Firda memperlihatkan gambar-gambar model hijab. Mereka gembira bercengkerama dan sepertinya Melan telah menemukan model hijab yang menjadi kesukaannya. Mereka tidak menyadari ada dua orang mendatangi salon.

“Selamat siang, Mbak! betulkah ini salon milik Mbak Melan?” tanya laki-laki tampan sambil menuntun seorang anak laki-laki kecil kepada Melan dan Firda.

“Ho, iya betul, betul, Mas! Anda cari siapa ya?” balik bertanya Melan kepada laki-laki tersebut.

“Maaf! sebelumnya, aku perkenalkan diri kepada Mbak, namaku Amran dan anak kecil ini anakku, namanya Andika!” jawab Amran kepada Melan dan Firda memperkenalkan diri.

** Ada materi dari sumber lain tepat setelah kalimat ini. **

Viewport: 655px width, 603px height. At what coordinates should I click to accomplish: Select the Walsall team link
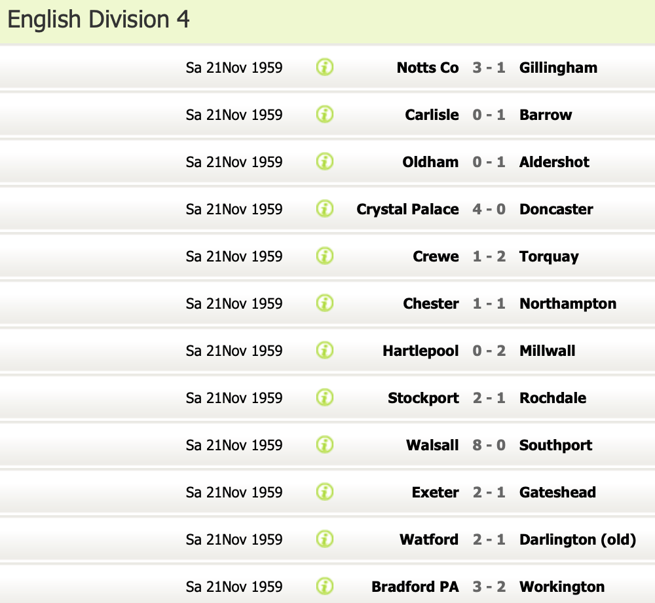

“Maafkan aku juga, Mas! Aku Melan dan ini, Firda!” jawab Melan kepada Amran sambil mempersilahkan masuk.

“Aku Andika, Bu!” anak Amran mengulurkan tangan ikut memperkenalkan diri kepada Melan.

“Iya nak! Melan pun menyambut uluran tangan Andika.

“Mbak Melan, langsung saja pada pokok tujuanku ke salon ini, atas referensi Tanteku, aku bermaksud meminta Mbak Melan merias Mita, adik perempuanku disaat pesta syukuran wisudanya, bersediakah Mbak Melan?” tanya Amran kepada Melan serius.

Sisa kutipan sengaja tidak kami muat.